Block just cut 4,000 people. Forty percent of its entire workforce. Jack Dorsey posted about it on social media like he was dropping a product update. The reason, per Dorsey himself: AI tools can now do what those people did. Not someday. Now.
So is AI actually killing jobs in 2026, or is everyone just panicking? Honest answer: both, but not equally, and the people getting hit hardest are not who most of the headlines are about.
The macro numbers are actually less scary than the vibes suggest. Snowflake surveyed companies and found that 77% report AI is creating jobs, not eliminating them. Of organizations that saw both gains and losses, 69% came out net positive. That stat is doing a lot of work for optimists like Marc Benioff, who keeps dismissing layoff fears even as his own company cut around 1,000 people this quarter.
Audrey will tell me those Snowflake numbers are funded by a company that profits off AI adoption. Fair point. But the signal is still real: 45,363 tech layoffs since January 1st, and only 9,238 of them, about 20%, are directly tied to AI. The rest are regular old business decisions. AI is not the apocalypse. It is a pressure multiplier.
The Entry-Level Trap Nobody Is Talking About Enough
Here is where it gets genuinely worrying, and where I think the cheerful "transformation, not elimination" crowd is missing the point. Gartner found that 21% of companies have already stopped entry-level hiring because AI handles that work now. By 2027, that number could hit 50%. A third of companies expect to eliminate those roles entirely by the end of this year.
Think about what entry-level jobs actually are. They are how you learn. They are the thing between your resume and your first real paycheck. Customer service, data analytics, IT operations: those are down 37-40% in headcount at AI-forward companies. The junior roles that used to teach you the job are disappearing faster than any senior position.
I am not a 22-year-old trying to break into tech right now, and I am grateful for that. If I were, I would be terrified. Not because AI took my dream job. Because the on-ramp to that dream job just got bulldozed.
The people who keep saying "AI creates more jobs than it destroys" are technically not wrong. But those new jobs in cybersecurity and software development require skills that you usually built by doing the entry-level work first. You cannot skip the tutorial and jump to the final boss. The pipeline is breaking.

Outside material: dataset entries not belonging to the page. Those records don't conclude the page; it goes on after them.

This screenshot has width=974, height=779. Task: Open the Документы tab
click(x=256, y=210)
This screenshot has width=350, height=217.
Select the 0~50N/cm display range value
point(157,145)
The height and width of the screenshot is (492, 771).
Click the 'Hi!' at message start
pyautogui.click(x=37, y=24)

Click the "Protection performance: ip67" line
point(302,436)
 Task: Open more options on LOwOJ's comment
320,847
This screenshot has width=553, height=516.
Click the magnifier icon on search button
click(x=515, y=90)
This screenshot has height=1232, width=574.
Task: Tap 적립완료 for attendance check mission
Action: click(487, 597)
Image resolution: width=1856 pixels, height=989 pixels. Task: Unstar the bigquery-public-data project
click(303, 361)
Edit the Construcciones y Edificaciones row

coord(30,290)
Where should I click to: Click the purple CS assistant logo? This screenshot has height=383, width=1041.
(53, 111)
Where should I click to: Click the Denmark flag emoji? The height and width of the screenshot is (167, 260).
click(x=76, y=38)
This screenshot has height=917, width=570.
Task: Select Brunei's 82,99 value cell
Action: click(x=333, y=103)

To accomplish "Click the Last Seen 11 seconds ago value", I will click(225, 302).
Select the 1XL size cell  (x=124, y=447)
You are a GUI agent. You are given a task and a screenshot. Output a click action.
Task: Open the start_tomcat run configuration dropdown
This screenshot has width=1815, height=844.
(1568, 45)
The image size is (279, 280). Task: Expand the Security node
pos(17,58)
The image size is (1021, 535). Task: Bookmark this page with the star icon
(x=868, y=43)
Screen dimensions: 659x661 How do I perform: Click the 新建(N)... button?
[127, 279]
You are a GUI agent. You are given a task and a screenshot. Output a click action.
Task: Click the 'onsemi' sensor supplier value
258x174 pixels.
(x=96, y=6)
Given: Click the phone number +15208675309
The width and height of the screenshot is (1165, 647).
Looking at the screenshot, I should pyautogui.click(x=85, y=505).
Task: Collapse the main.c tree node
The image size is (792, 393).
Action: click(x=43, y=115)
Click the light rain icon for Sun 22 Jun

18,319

What Should Actually Happen
Companies need to stop treating AI adoption as a headcount reduction strategy with good PR. If you are cutting junior roles because AI does those tasks, you have an obligation to build a different on-ramp for early-career workers. Apprenticeships, rotational programs, something. The economic ROI on AI is real, Snowflake clocks it at $1.49 per dollar invested, but if the gains stay at the top and the losses stack at the bottom, we do not have a transformation story. We have an inequality story with better branding.
Policymakers also need to update unemployment systems that were not built for this. More than half of people who qualify for benefits do not claim them because they do not know they are eligible. That number gets uglier if entry-level layoffs keep accelerating through 2026.
AI is not coming for your job the way the scary headlines want you to believe. But if you are three years out of college and your career was supposed to start this year, it absolutely came for yours.